Honestly, they could be less aggressive.

by Samantha Darby

Taking children into a public restroom is always a lot. I have three daughters, which means more often than not, when one of us has to pee, we all have to go to the bathroom together. And there’s a lot of “omg don’t touch anything” and me fuming at the other women who use public toilets and refuse to sit, but also refuse to wipe up their own pee they’ve splattered all over the seat that they thought was too gross for their own butts.

But above all, there is me, warning my 5-year-old and my toddler that “the potty is going to be very loud.”

Look, if you have a toddler or a preschooler or basically any kid 5 and under, you know exactly what I’m talking about. For a long time, my 5-year-old would hold her hands over her ears the minute we walked into a public bathroom. “Is this a loud potty or a real potty?” she would ask me. In her mind, real potties are the toilets you find in people’s homes that don’t sound like the Titanic crashing into an iceberg when you flush them. I get why they’re loud — I am sure they are engineered to avoid being clogged every 10 seconds from someone at Target trying to flush down eight wads of toilet paper — but that doesn’t make it any less traumatic to take small children into the bathroom.

When I’m using the toilet and all of my girls are there in the stall, I sound like a sports announcer commentating for those listening to a game on the radio. “OK, I’m going to stand up now. It might flush before I get to turn around, so don’t panic if it does, alright?” They nod, solemnly. Sometimes they’re already whimpering.
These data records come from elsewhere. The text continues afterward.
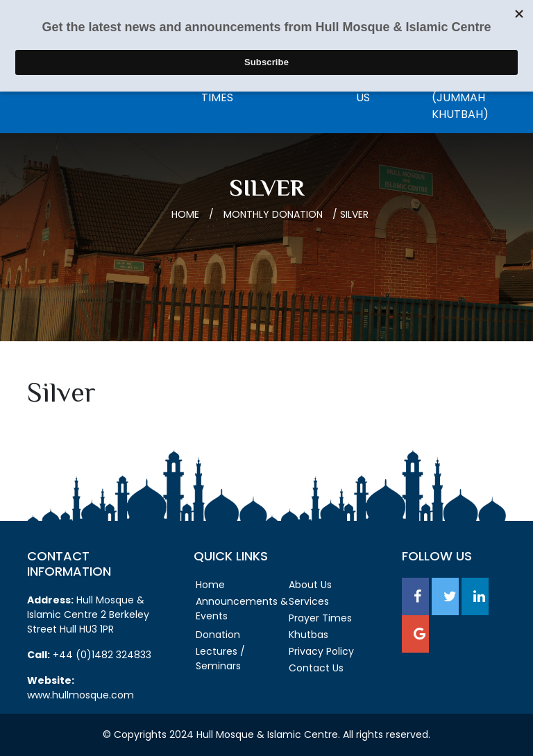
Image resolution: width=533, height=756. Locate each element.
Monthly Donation (273, 214)
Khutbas (308, 635)
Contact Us (316, 668)
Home (185, 214)
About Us (310, 585)
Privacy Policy (321, 651)
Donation (218, 635)
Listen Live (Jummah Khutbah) (461, 97)
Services (309, 601)
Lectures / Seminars (220, 658)
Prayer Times (320, 618)
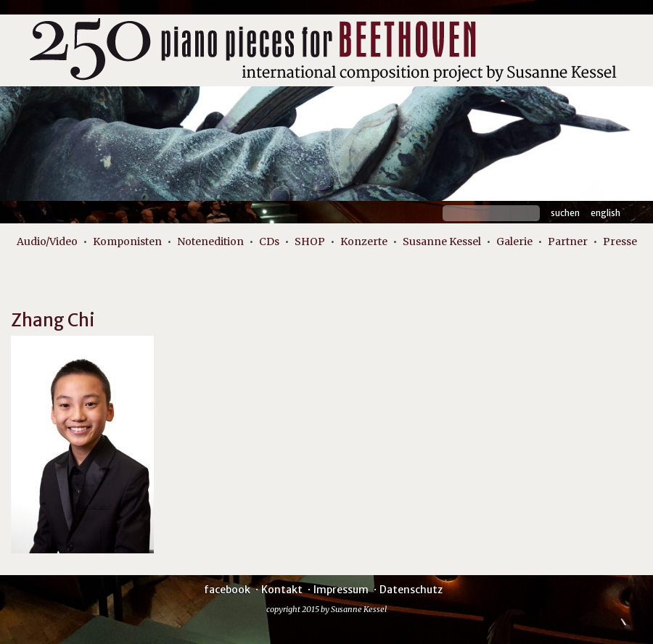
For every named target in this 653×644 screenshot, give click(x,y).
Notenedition (210, 242)
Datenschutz (411, 590)
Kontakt (282, 590)
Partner (567, 242)
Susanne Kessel (442, 242)
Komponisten (127, 242)
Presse (620, 242)
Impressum (341, 590)
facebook (227, 590)
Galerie (514, 242)
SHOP (310, 242)
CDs (269, 242)
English (605, 212)
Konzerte (364, 242)
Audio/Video (47, 242)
They cover their ears, their eyes are wide. “It hasn’t flushed yet, hooray!” I say as I pull up my pants. “But remember, if I take a step away, it might, and it’ll just be loud. That’s all. Nothing happens.” One of them is usually making an eh-eh-eh sound as they back into the wall, also freaking me out because OMG DON’T TOUCH ANYTHING. Another is trying to unlock the door while I’m still doing that hip sway thing to get my leggings back up to where they belong — directly under my boobs.

Then two things happen, and it’s always one of these two things. Either the toilet decides to flush while I’m in the middle of reassuring my kids that it might flush, interrupting me with the sounds of Moaning Myrtle herself getting stuck in the Hogwarts pipes or it doesn’t flush at all and I have to be the parent scarring my children by pressing the button myself, standing directly in the splash zone as the geyser unleashes so it can suck down my three pieces of terrible one-ply toilet paper in seconds.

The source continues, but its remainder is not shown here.